(Material on where items appear)
>> BEGIN
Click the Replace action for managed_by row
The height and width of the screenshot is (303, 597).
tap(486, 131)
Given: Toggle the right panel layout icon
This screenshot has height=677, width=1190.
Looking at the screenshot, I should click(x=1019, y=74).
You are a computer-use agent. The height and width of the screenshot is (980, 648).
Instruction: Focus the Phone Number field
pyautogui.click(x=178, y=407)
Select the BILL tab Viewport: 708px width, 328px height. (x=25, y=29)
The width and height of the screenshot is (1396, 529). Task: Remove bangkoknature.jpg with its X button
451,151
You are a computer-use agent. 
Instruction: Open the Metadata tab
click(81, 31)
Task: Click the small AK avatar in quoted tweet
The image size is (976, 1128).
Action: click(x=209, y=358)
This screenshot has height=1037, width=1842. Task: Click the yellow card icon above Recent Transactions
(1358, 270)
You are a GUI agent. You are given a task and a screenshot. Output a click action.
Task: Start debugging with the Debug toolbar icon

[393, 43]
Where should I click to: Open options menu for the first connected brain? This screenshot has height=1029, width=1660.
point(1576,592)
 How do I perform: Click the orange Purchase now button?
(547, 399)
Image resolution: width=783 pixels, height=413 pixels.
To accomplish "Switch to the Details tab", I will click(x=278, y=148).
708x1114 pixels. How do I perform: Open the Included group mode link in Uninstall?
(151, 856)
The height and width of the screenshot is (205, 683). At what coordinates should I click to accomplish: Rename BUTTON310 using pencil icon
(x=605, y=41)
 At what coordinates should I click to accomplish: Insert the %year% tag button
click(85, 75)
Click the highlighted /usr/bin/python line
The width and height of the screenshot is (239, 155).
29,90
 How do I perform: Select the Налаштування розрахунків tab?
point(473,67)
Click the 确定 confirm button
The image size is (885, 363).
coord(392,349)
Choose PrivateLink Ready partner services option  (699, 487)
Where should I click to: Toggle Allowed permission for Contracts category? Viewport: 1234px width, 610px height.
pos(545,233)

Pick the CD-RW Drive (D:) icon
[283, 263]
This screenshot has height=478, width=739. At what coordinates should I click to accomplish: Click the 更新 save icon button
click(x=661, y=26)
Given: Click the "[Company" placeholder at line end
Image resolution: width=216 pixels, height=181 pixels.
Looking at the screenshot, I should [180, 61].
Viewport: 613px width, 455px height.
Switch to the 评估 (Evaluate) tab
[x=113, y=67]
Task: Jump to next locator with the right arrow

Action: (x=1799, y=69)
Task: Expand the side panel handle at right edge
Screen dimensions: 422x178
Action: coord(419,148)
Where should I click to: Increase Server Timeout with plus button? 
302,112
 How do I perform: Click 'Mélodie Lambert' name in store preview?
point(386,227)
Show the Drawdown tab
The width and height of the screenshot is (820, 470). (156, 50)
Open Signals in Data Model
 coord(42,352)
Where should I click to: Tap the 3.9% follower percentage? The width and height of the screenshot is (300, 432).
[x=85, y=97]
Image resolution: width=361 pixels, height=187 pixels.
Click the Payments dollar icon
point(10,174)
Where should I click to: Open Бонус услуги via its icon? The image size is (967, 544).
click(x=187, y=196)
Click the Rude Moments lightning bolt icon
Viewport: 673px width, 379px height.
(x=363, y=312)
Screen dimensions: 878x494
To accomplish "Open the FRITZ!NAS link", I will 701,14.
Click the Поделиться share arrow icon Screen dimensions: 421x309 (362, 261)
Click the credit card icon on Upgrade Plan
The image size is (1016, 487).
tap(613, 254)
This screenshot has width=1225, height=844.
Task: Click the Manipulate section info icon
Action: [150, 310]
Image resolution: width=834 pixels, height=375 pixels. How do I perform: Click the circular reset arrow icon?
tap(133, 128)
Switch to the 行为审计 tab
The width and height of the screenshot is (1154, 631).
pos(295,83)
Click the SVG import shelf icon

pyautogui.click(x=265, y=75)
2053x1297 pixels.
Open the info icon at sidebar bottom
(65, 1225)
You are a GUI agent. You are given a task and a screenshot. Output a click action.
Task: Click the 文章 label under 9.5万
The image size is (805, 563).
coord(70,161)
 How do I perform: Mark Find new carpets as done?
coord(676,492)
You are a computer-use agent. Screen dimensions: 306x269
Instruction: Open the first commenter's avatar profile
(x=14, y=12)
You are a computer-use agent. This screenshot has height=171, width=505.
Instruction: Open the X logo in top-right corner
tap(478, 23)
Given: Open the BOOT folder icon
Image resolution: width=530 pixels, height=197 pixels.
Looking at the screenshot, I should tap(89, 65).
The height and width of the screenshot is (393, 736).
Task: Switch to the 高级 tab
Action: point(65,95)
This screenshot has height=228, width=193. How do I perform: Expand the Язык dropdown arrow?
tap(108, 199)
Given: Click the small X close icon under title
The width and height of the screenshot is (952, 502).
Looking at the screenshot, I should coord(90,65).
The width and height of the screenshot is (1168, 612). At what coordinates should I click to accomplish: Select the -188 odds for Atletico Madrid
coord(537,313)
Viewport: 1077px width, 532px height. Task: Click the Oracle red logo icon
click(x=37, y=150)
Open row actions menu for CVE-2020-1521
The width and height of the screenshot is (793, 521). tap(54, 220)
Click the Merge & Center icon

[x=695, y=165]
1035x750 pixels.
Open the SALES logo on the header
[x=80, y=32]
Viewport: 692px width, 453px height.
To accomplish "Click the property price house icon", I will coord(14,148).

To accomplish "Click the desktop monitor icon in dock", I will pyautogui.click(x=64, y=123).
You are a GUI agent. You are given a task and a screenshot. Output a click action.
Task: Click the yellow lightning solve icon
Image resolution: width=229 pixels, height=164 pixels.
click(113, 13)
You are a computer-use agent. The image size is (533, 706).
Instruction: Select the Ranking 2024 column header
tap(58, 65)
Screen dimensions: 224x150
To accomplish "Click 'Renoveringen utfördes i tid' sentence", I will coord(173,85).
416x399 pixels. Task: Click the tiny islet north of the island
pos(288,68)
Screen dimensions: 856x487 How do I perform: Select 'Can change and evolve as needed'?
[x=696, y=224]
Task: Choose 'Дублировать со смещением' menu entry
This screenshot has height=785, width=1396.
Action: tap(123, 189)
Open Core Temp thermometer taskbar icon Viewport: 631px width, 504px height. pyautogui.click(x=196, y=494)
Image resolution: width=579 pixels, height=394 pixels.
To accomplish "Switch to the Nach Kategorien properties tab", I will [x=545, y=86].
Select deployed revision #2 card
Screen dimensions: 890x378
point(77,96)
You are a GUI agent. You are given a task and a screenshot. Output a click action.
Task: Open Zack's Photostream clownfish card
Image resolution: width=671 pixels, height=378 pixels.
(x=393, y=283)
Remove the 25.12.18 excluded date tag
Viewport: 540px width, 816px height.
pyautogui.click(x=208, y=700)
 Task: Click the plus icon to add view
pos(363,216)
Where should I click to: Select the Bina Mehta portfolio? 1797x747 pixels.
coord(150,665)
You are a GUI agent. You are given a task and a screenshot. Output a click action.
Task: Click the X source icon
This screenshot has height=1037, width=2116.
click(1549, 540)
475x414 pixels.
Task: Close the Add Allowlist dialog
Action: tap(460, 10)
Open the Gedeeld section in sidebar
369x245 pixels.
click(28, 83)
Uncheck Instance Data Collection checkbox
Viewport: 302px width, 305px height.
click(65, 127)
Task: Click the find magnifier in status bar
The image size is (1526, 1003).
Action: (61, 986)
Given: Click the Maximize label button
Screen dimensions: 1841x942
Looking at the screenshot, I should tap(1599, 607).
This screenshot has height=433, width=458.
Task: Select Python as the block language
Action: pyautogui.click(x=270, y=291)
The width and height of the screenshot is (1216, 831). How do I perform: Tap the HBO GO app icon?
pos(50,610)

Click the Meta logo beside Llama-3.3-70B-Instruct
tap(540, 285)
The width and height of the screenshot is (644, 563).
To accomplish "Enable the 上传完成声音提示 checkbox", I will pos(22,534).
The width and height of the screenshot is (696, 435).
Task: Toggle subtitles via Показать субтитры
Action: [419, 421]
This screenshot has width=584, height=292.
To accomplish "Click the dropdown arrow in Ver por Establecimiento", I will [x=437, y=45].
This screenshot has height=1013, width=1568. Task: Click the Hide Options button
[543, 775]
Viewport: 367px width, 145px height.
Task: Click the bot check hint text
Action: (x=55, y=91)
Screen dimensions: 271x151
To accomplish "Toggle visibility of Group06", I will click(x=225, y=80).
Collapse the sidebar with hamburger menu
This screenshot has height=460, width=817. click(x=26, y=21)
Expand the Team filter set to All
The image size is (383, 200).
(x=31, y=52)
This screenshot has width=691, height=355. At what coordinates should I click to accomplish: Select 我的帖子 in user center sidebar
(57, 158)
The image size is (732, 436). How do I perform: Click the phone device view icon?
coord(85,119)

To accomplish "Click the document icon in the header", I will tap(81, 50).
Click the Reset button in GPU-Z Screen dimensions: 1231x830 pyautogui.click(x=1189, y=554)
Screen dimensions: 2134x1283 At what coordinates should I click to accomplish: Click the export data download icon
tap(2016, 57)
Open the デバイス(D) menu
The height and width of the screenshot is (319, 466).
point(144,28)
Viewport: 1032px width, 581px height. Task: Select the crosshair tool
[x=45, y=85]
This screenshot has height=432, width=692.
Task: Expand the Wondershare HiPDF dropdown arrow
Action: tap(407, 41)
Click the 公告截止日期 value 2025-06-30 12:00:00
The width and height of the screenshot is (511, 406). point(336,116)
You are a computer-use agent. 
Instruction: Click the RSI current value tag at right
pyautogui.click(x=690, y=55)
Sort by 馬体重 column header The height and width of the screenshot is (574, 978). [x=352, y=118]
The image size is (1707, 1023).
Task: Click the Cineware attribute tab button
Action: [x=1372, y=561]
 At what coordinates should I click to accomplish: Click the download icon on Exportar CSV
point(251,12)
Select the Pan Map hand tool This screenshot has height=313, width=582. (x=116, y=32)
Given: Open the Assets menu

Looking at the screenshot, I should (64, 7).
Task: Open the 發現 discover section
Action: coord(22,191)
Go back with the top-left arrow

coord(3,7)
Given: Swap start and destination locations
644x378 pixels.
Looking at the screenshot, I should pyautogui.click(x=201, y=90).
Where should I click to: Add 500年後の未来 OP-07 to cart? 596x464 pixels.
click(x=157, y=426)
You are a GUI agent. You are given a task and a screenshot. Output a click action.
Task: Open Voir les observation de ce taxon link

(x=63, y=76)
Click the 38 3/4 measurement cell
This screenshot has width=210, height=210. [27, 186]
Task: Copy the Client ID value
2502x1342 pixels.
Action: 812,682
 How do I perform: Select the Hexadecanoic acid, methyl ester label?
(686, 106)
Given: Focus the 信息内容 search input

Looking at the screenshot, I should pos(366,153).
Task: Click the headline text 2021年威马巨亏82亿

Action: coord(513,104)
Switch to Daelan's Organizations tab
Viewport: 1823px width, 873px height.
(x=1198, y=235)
>> END
Please repeat the material word for word, from the line that contains "How do I perform: Select the Hexadecanoic" through the final line, both ends included.

 How do I perform: Select the Hexadecanoic acid, methyl ester label?
(686, 106)
Given: Focus the 信息内容 search input

Looking at the screenshot, I should pos(366,153).
Task: Click the headline text 2021年威马巨亏82亿

Action: coord(513,104)
Switch to Daelan's Organizations tab
Viewport: 1823px width, 873px height.
(x=1198, y=235)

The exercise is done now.